Page excerpt:
######
Barbara Marten is a veteran presence on stage and screen with a sizable range of British TV credits that include a series regular on The Bill. The actress has returned to the West End to give a scorching performance as the imperious Sybil Birling in two-time Tony-winner Stephen Daldry’s legendary production of An Inspector Calls, the 1940s J.B. Priestley play that is back for an encore London run, this time at the Playhouse Theatre. Marten spoke one recent afternoon about the enduring appeal of a play set in 1912 that speaks to us now and of acting in the rain and on a set that collapses (on purpose!) eight times a week.
Were you surprised to find yourself part of a production that was first seen at the National Theatre in 1992, before transferring to Broadway and, many times over, to the West End?
I’d seen the Alastair Sim film [from 1954] and another adaptation for TV several years ago, but I actually hadn’t seen this particular production—even though it’s only been around for 25 years! In a way, that wasn’t a bad thing: I was quite glad to come to [the play] completely fresh.
Was it difficult finding your way into so high-concept a production [the production conceives the Birling family home as a sort of doll house on stilts, surrounded by a dank, gritty landscape]?
Stephen’s take on the production is all about music, setting and the sheer size of the piece all making a difference across three acts that we perform without an intermission, so it was a question of finding my way into that. What I discovered is that it’s a beautifully simple idea—the way, in our staging, the Birling family are people of privilege and responsibility who quite simply don’t see the lower classes; they regard them as a class apart as if they’re not quite people.
How do you interpret the set, given that the house sits at a precarious angle toward the back of the stage before it all comes crashing down?
What's so amazing about the design is the way the Birling family are almost drawn down by the Inspector from their eyrie, if you will, so that he can get at them and drive through his mission—which is to get them all to state their case and defend themselves.
Do you ever get vertigo?
There is, in fact, a slight feeling of vertigo when you first come out and we have had one cast member bump their head on the set already. The task for my character is all about navigating her extraordinary dress down the spiral staircase. I have to grab hold of it almost as if it's another character. My first thought was, what am I going to have to do to get through this eight times a week, but I've found it quite energetic, really.
How do you respond to the onstage rain?
I get wet—sometimes very wet. I have two costumes because it does get fairly soggy, and we have had two cast members off with tonsillitis. I tend to be all right because I'm wrapped in a blanket, but I do have drawers full of remedies.
What do you respond to in Sybil Birling—the family matriarch—as a part?
As it happens I grew up in County Durham and have lived in Yorkshire, where our play is set, for 25 years, so I know the industrial landscape with the cobblestones and terraced houses that our production draws upon. But I wanted not to play Sybil as a Yorkshirewoman but a representative of her class, so that we could be in London just as well as Yorkshire. The arc of the part is interesting in that I have quite a quiet time in the final act, really. It's the central section of the play that is the most high-powered for Sybil, really. She's the one the Inspector has to crack who seems to be the least sympathetic and the most defensive—until such time as she is broken.
Is it fun playing the power she at least thinks she has?
######
Extracted information:

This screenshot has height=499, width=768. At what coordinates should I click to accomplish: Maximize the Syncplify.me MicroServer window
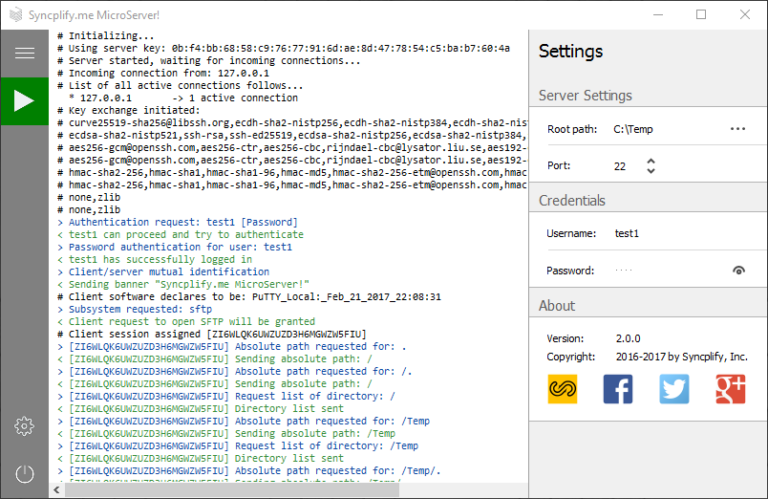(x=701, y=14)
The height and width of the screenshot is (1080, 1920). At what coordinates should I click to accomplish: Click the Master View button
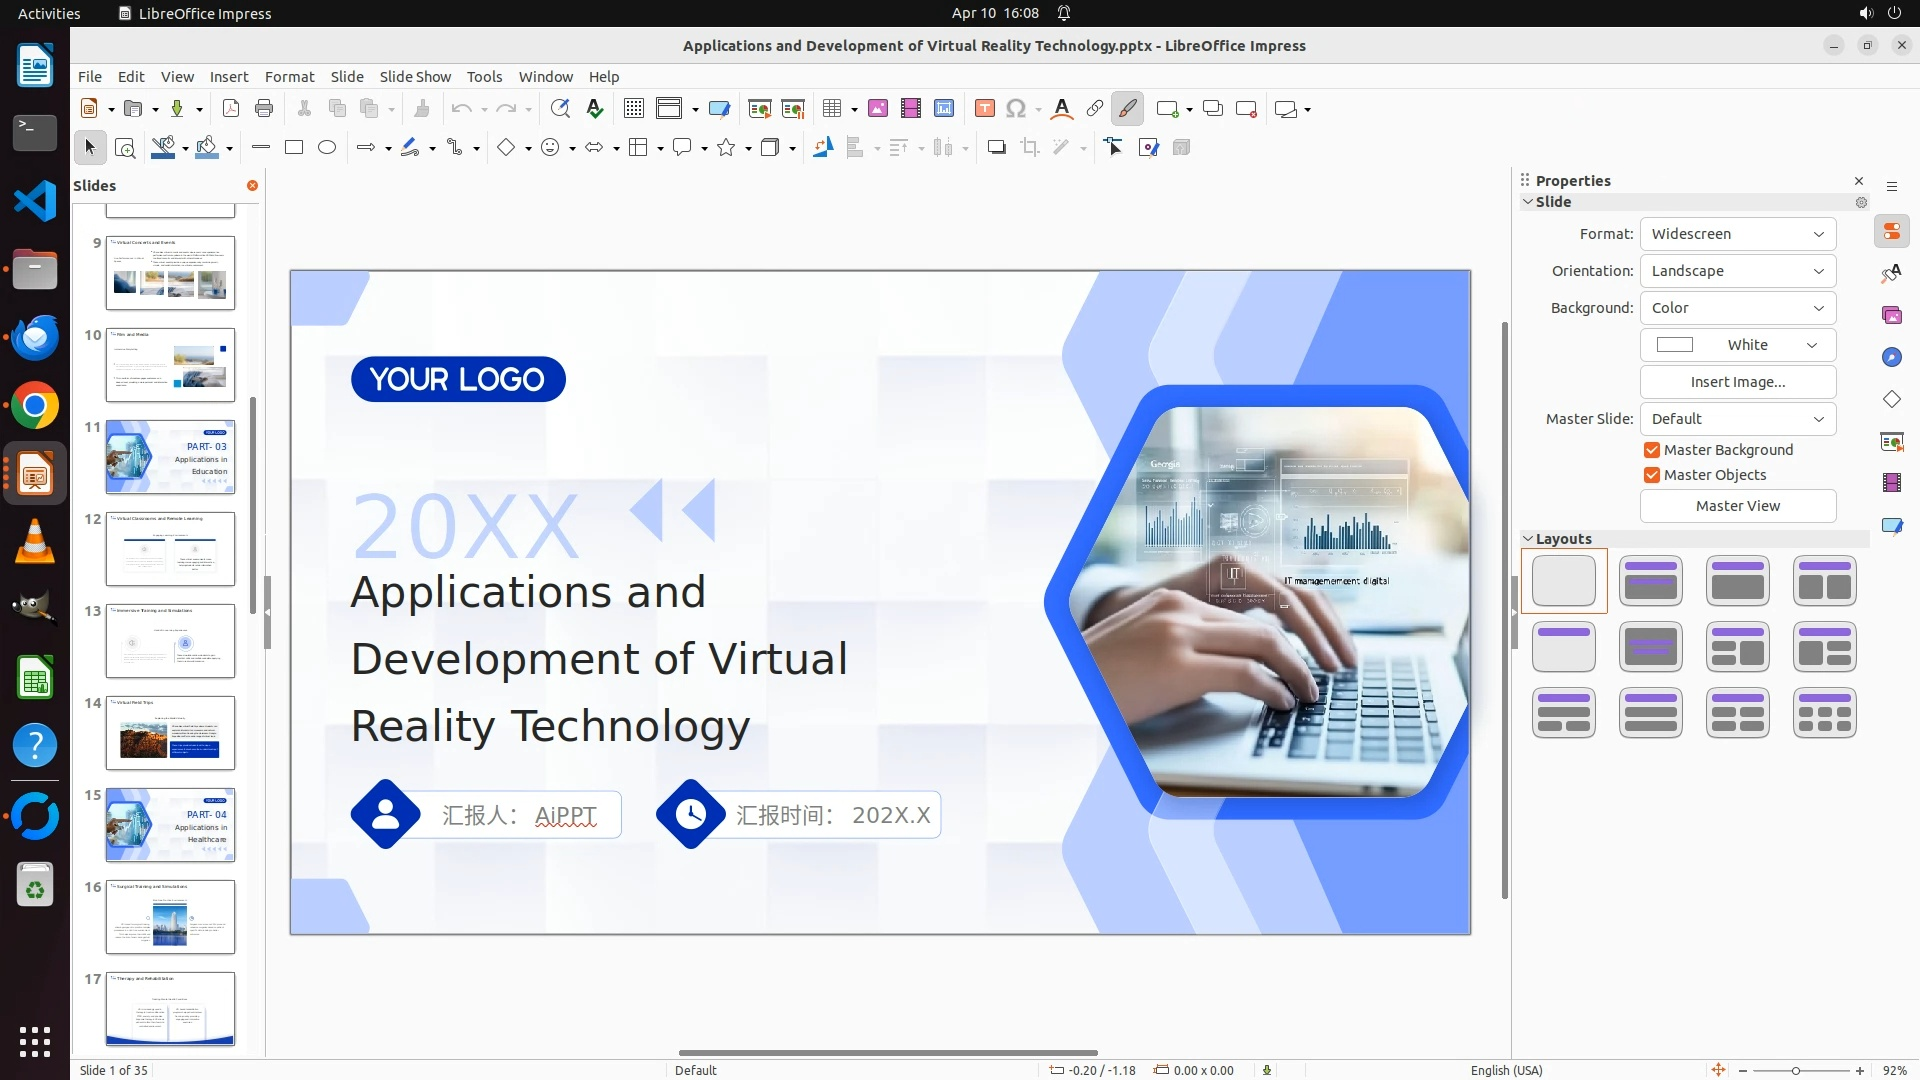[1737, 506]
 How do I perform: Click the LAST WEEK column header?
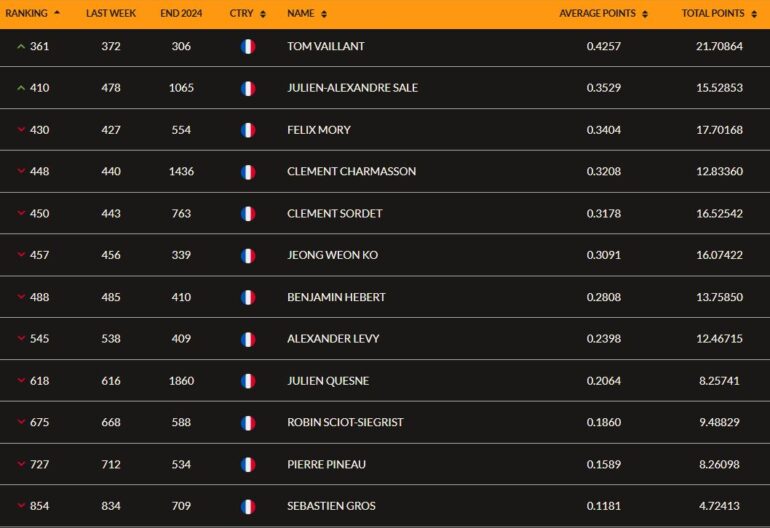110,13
######
Continue the interview with Barbara Marten about An Inspector Calls, starting after its last line.

Written response:
It's terribly good fun! I will say that it took me a while to adjust to the size with which you've got to pay her because she really is quite heightened; you can't get all naturalistic with it. But the fact is her attitudes are who she is and I like exposing those. It's intriguing, however briefly, to feel that power.
Have you been surprised to see so many young people at the play? I attended a sold-out matinee that consisted largely of schoolchildren.
Well, [the play] is a set text on the British curriculum at the moment, so we have had a lot of school parties, but what’s great is how connected they are to the story. They really see Mrs. Birling for what she is, which is that she’s appalling, however, glamorous she may seem.
Why do you think young audiences connect so well to the enduring message of the play, about civic responsibility and belonging to society?BR> I just think younger audiences have a very keen sense of justice and that, of course, changes as you get on in life. One becomes more selfish almost by necessity as you get older because one has to find one's way, but our audiences may not yet be aware of that.
Were you worried that it might seem at all message-laden?
In fact, as you know, the remarkable thing is that it really isn't. Priestley obviously has something to say but he's done it via a dramatic, enthralling detective story where an inspector who seems to come from another realm [the aptly named Inspector Goole] interrogates each member of a particular Yorkshire family quite vigorously. [The play] is highly theatrical and dramatic and also full of unexpected thrills: the story takes you on quite a journey where people really don't know what is happening next.
Does the production have a pertinence to today?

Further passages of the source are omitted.